Working Principle of Optical Encoder

An optical encoder is designed with an LED, which emits light that shines on a disc surface from one side of the optical system lens, making a beam toward the detector. When the beam reaches the sensor, it is reflected back and again shines on the disc surface from another side of the optical lens. This time one side is shining on both ends of the disc surface, making a beam across the detector from both ends. When the beam reaches the detector, it is reflected back but not at 90 degrees toward LED as before.

When the disc rotates further toward LED, there is an angle between two beams, so this point has zero light output. At this point, the rotation has reversed like an ‘S’ shape. Consider that when the disc rotates further towards LED, then there will be a gap between two beams, and so this point has maximum light output. At this point, the rotation has reversed like an ‘S’ shape, as above.

The encoder will provide a signal proportional to the shaft angle, which is proportional to the distance traveled.
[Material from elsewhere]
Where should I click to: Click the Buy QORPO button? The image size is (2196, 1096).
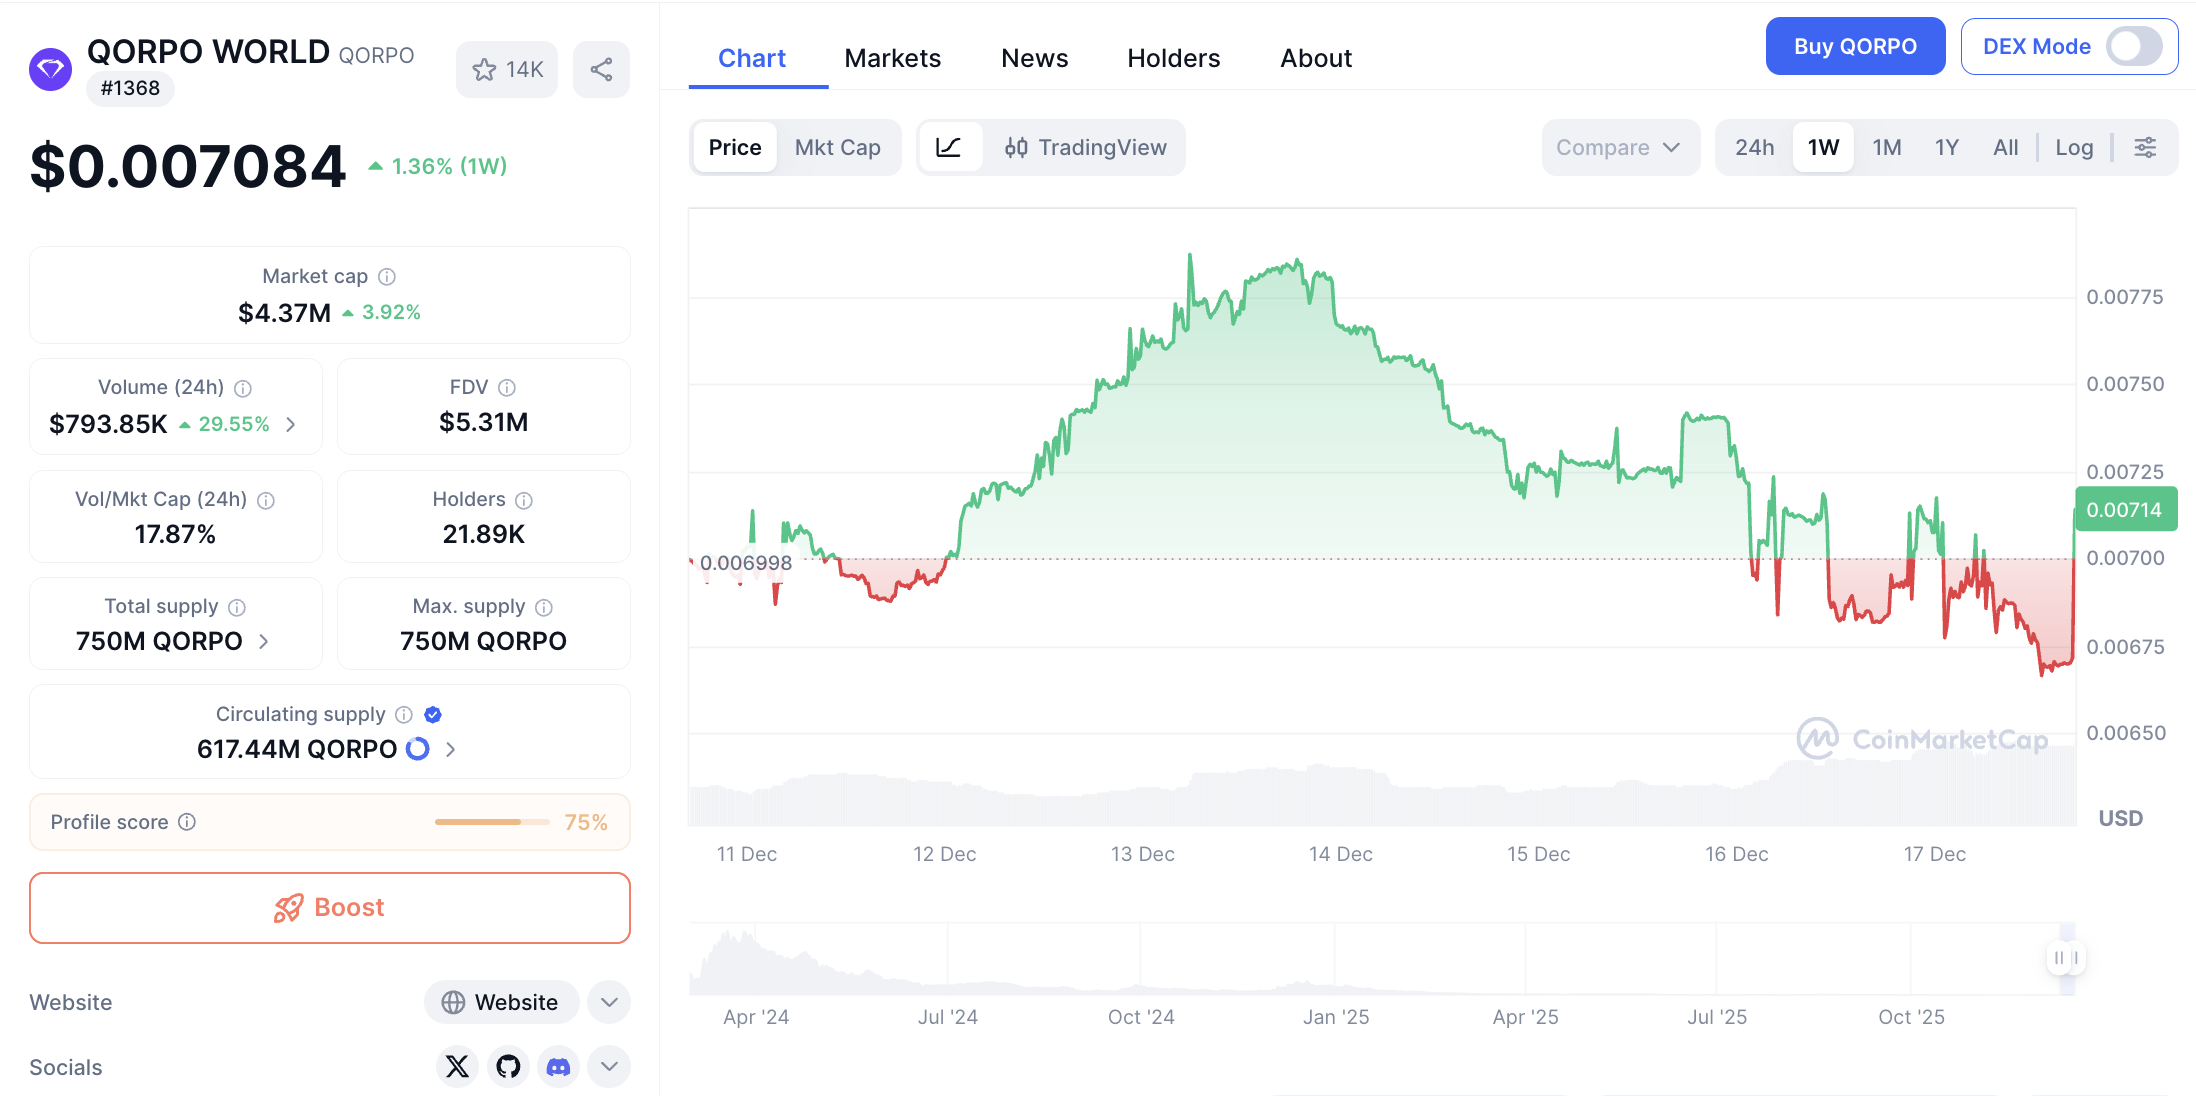click(x=1854, y=46)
Therefore the output signal of an encoder is a function of time and can be used to determine the instantaneous position of the rotating part and, thus, control the machine.

The above figure shows a basic connection diagram of the optical encoder.
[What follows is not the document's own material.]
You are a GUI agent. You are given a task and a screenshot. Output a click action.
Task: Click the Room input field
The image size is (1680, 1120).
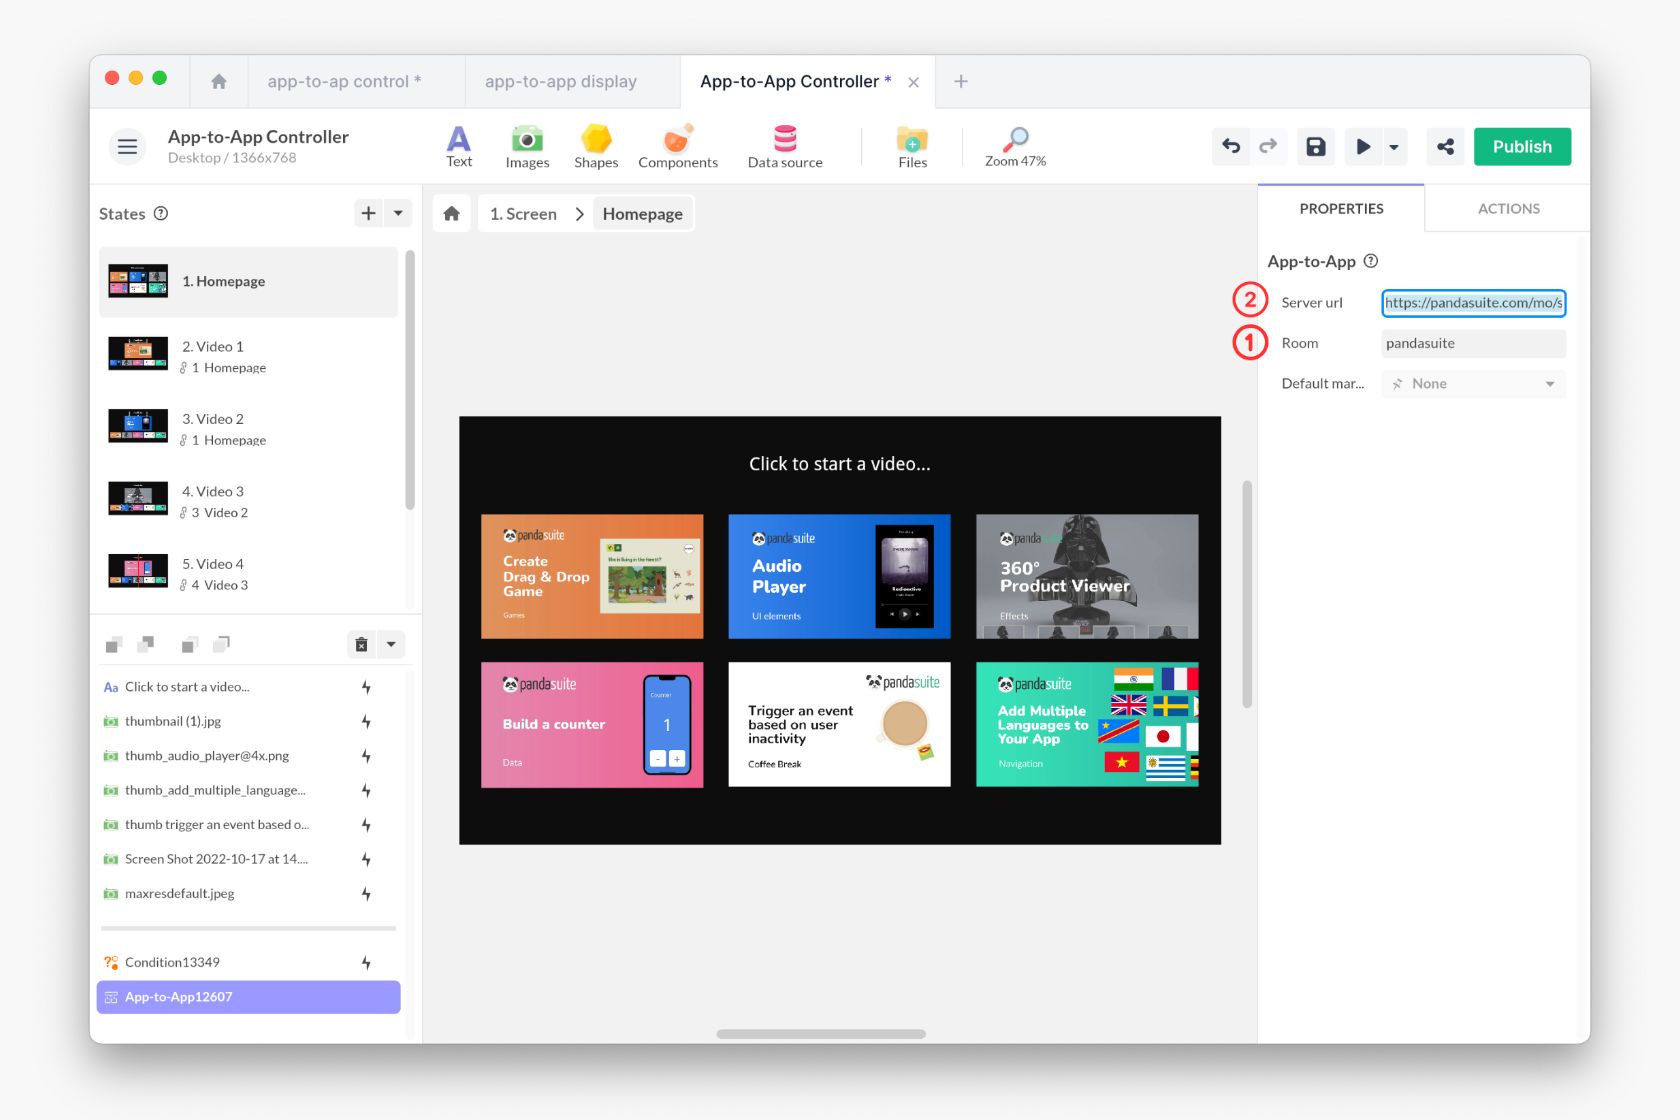click(x=1472, y=343)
Applications of Optical Encoders

Applications of Optical Encoders

The common applications for Optical Encoders are:

1. Measurement systems

Where the encoder is used to convert mechanical motion into an electrical signal that can be transmitted to a remote location (for example, in the monitoring of conveyor belt position on a moving assembly line). 

Optical encoders are particularly suited for this type of application because they are compact, require no power source, and have no moving parts.

2. Machine tools

Where the encoder is used to signal the position of a rotating part.

3. Position measurement

where the encoder signals the position of a rotating part. In this application, position measurement accuracy is important, and this can only be achieved by measuring the shaft velocity. Optical encoders are particularly suitable for this type of application because they do not require power, and they operate within a narrow range in terms of shaft velocity.

4. Abandonment

where the encoder is used to measure the position of a rotating part, but cannot be powered in order to monitor the position of a rotating part without having to power it.

5. Machine calibration

where the encoder is calibrated at regular intervals using an external measurement instrument. The encoder can then be removed and replaced if it is not required for future use.
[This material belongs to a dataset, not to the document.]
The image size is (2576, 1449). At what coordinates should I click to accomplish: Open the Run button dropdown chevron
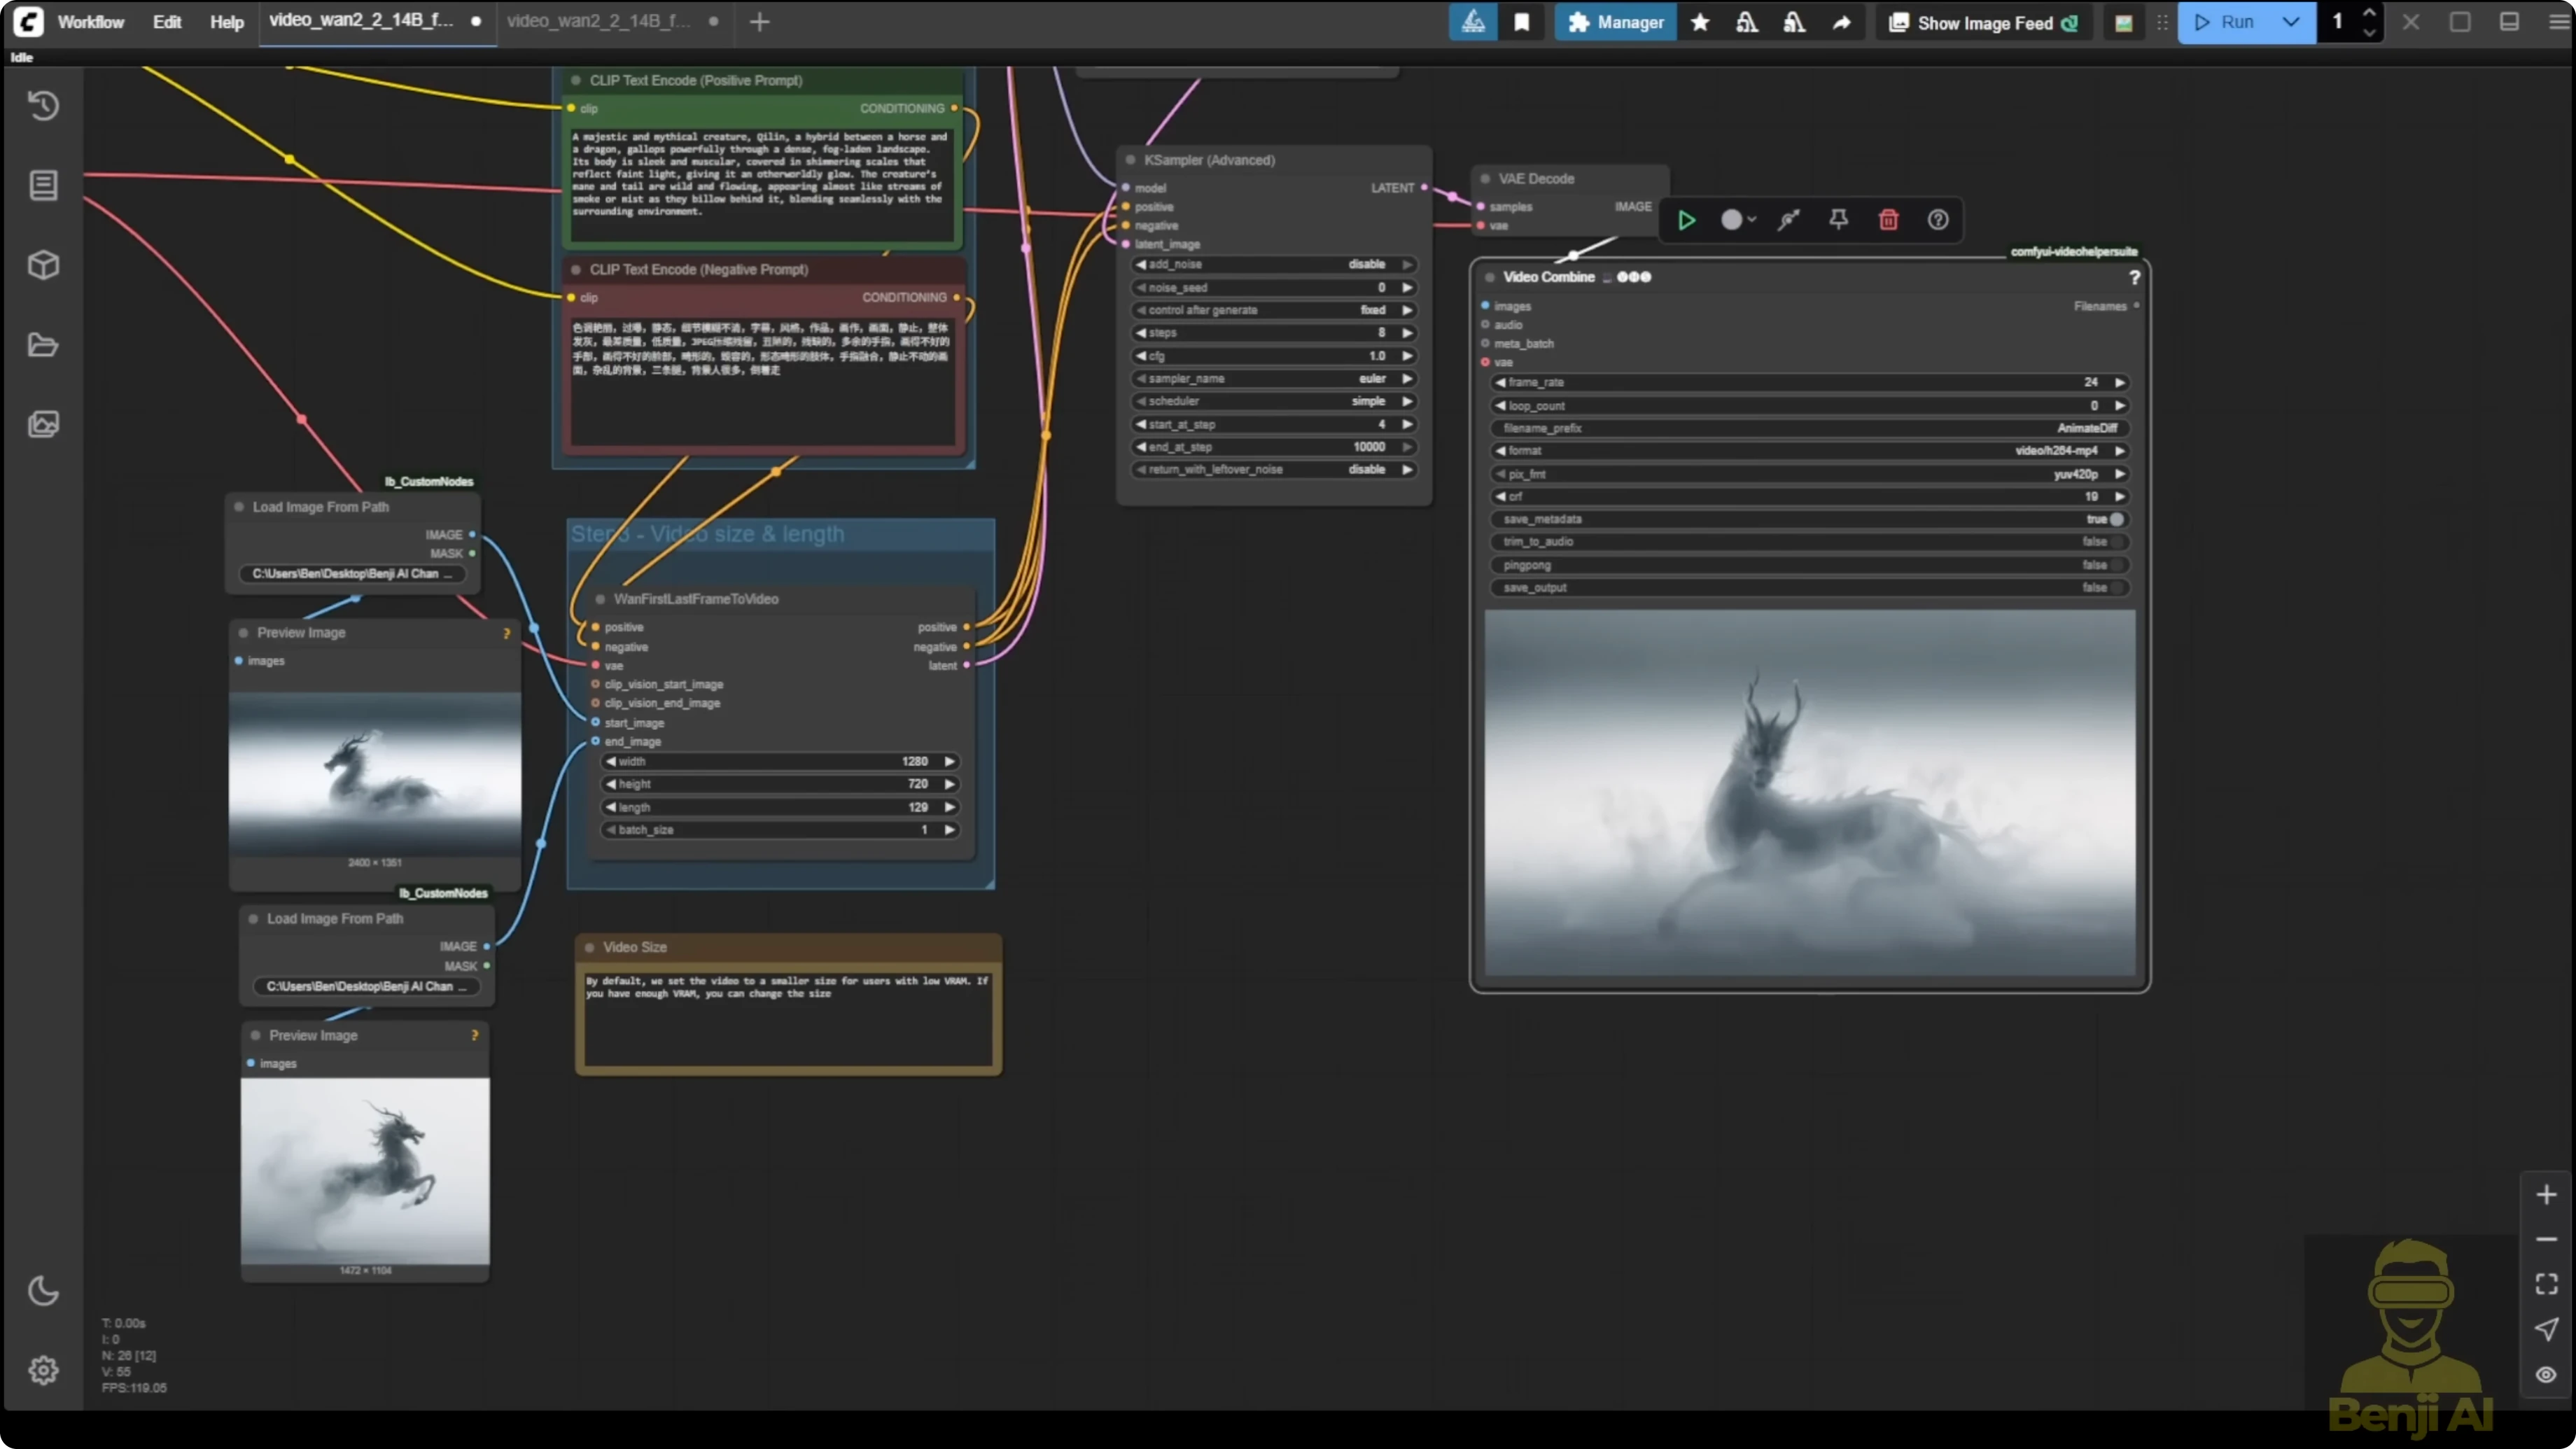[x=2291, y=22]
The process of setting an optical encoder is called set up. The set up includes setting the optical encoder and checking all the parts before supply to customers to be completely in contact with customer requirements.

When you mount an optical encoder onto a machine, you must first confirm its functional performance with the tools or machinery manufacturer. It will help you with the technical requirements for its engineering and calibration, and measuring data.

To do so, the tool or machinery manufacturer provides you with the technical requirements of the encoder. It is important to check it with your engineers to ensure they are consistent.

You must know how to use and adjust it. Otherwise, you might carry out errors in setting up. Also, check the operating instructions in order to know how to operate the encoder and where it has been placed on a machine tool or machinery. It should be adjusted properly with all its parts before supply to customers.

There are some variations of optical encoders:

The most widely used type of encoders uses LEDs for illumination and photovoltaic cells for detection. Single-sided photodiodes are fixed to the end of the rotating part and are used in particular for machine tools. The LEDs and photodiode are generally directed to one side at right angles to the axis of rotation. A complete model is shown above.

These encoders use LEDs only, so they do not require a photodiode. This has several advantages: 

The circuit is simpler, and the units offer better resistance to dust and dirt. The main disadvantage is that with this type of system, it can be difficult to detect any vibration or lateral forces on the shaft, so you should use them only in applications where there will be no risk of these forces being applied.